*Correction appended
MOSCOW -- Investigators are set to release a report on what caused an accident at the Sayano-Shushenskaya hydroelectric power station last month that killed 75 people and stopped power production indefinitely.
The accident has highlighted Russia's faltering infrastructure and the government's faltering attempts to deal with it.
In comments ahead of the report's release, Nikolai Kutyin, the head of the Russian state technical standards oversight body, told reporters that the main reason for the accident was operational shortcomings and the failure of safety mechanisms to work.
Many are pointing to RusHydro, the plant's operator, for failing to invest in much-needed renovations despite a profitable year that saw the company's already healthy revenues grow by 34 percent.
Russian President Dmitry Medvedev, speaking a week after the accident, said the disaster should serve as a warning.
"Safety-control systems, and the infrastructure of Russian enterprises in general, require utmost attention now," Medvedev said. "In some cases, infrastructure is inefficient and needs immediate modernization or we will pay a very heavy price."
A Familiar Problem
The infrastructure issue is not new in Russia. The "Kommersant" financial newspaper quoted the Emergency Situations Ministry as saying the Sayano-Shushenskaya dam already posed a serious risk as far back as 1998.
Russia's Audit Chamber this week noted that in a report two years ago, it cautioned that as much of 85 percent of the Sayano-Shushenskaya plant was in need of urgent repairs. The report, however, was not widely publicized when first issued, underscoring an aversion to transparency that remains widespread within Russian officialdom.
The Soviet collapse and, more recently, the economic crisis have eroded funding and state supervision of everything from roads and public transportation to gas lines and waterworks.
The Sayano-Shushenskaya catastrophe may have driven the issue into the headlines, but for most Russians, life has long been a steady stream of lesser perils: potholes, rusty pipes, fire hazards, and shoddy construction.
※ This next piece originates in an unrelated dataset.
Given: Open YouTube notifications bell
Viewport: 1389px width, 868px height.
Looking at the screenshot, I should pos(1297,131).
The problem remained acute even in Russia's economic heyday, when the country's stabilization fund -- created, in part, with infrastructure funding in mind -- swelled to more than $150 billion.
But the Kremlin's economic advisers, many of them free-market liberals, argued that domestic investment would fuel inflation and that surpluses should only be used to pay down foreign debt.
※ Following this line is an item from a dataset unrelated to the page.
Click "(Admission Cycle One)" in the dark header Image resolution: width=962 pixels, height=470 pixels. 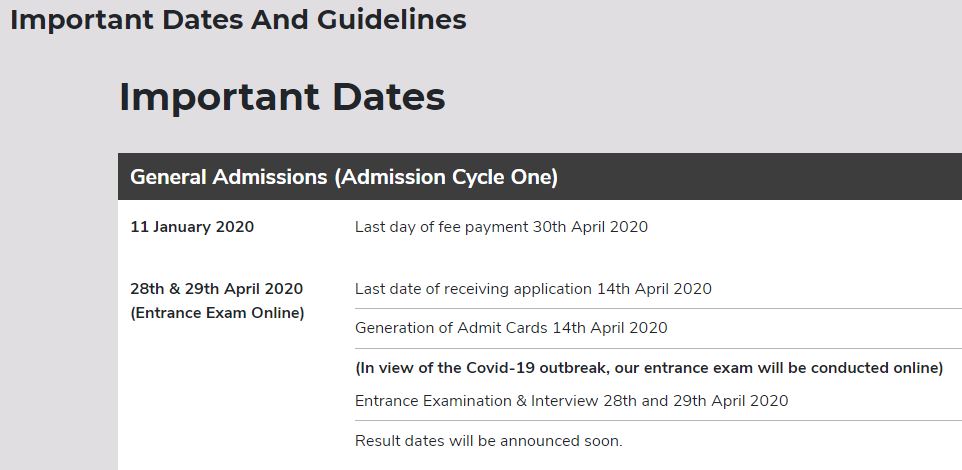[446, 177]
Now the stabilization fund has been earmarked as an economic buffer for times of crisis. Roland Nash, chief strategist for the Moscow-based Renaissance Capital investment bank, says Russia failed to make much-needed improvements when it had the chance.
"Russia has effectively underinvested in infrastructure for the last 20 years, and so there is a huge need for Russian-size investments to take place," Nash says. "So far we have not seen much investment. That is partly due to the crisis."
Road To Nowhere
But a lack of money is not the only culprit, experts say. They stress the importance of how funds are spent.
There are few places that illustrate that point more than the capital, Moscow, a city with a penchant for relentless self-improvement. Although building construction has slowed in the past year, work continues on a number of grandiose projects -- including a massive highway project that is meant to alleviate the city's notorious traffic problems.
The road, punctuated by frequent tunnels, is designed to run straight from Sheremetyevo airport in the city's north to Pushkin Square and the Kremlin in central Moscow. Devised by city authorities before the crisis, the project has been dogged by problems that critics say are typical of other large infrastructure plans -- sloppy planning, lack of public support, and the whiff of corruption.
"The road is being turned into a highway," says Aleksei Klimenko, an adviser on Moscow's architectural council who opposes the project, saying it will only cause more traffic jams and ruin the lives of nearby residents "Without traffic lights, straight to the Kremlin. Throughout the world, highways are not built in areas where there are residential houses; it's banned."
Mikhail Blinkin, a transport consultant who has advised the city and federal government, agrees that the highway makes little sense and will exacerbate traffic woes.
It is one of the many monumental projects that the city and federal governments love but that does little to alleviate real road problems, he says.
"When Russia had a generous budget, good budget possibilities, say in the last seven or eight years, you didn't see any boom in road construction in Russia unlike in China or India. Not a sign of it," Blinkin says. "We built just a little; and not only did we build just a little, but we built roads that were just for show."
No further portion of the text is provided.